Dataset records:
[Start of Attachment]

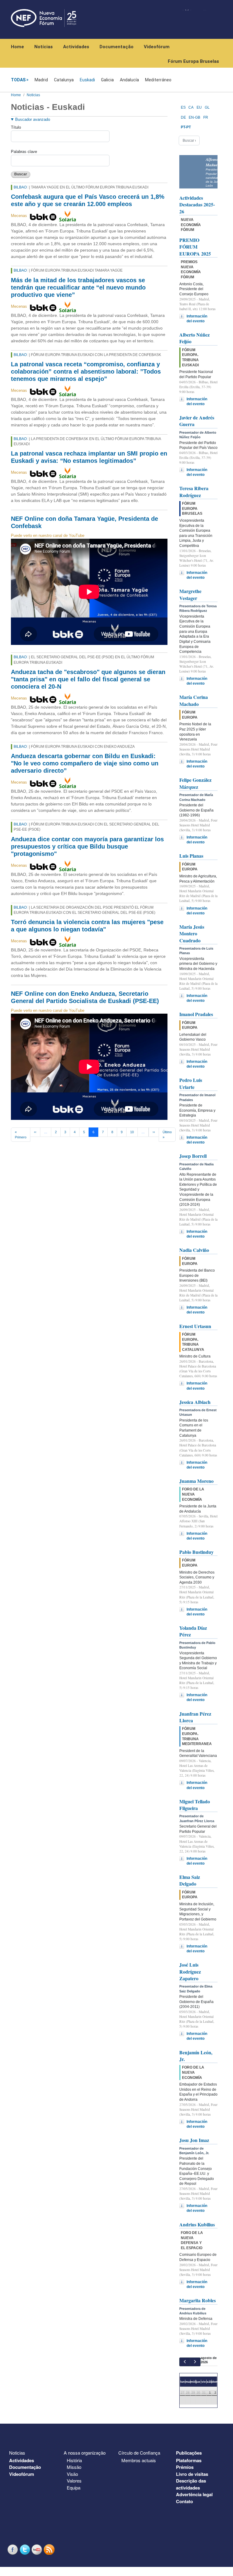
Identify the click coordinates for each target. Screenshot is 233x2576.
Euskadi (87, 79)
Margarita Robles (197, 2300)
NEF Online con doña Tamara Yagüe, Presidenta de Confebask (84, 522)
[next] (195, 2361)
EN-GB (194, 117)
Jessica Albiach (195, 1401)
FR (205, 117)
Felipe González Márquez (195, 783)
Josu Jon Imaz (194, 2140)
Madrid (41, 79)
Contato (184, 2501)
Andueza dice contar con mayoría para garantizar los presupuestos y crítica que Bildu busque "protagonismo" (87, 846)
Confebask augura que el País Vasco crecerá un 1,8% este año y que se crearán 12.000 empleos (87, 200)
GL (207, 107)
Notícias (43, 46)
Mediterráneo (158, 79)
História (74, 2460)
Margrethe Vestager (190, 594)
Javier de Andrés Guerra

[End of Attachment]

Task requirements >>
Please copy the line holding "Confebask augura que" and all lines after it to the end of the records, exactly, and nothing else.

Response to the task >>
Confebask augura que el País Vasco crecerá un 1,8% este año y que se crearán 12.000 empleos (87, 200)
GL (207, 107)
Notícias (43, 46)
Mediterráneo (158, 79)
História (74, 2460)
Margrethe Vestager (190, 594)
Javier de Andrés Guerra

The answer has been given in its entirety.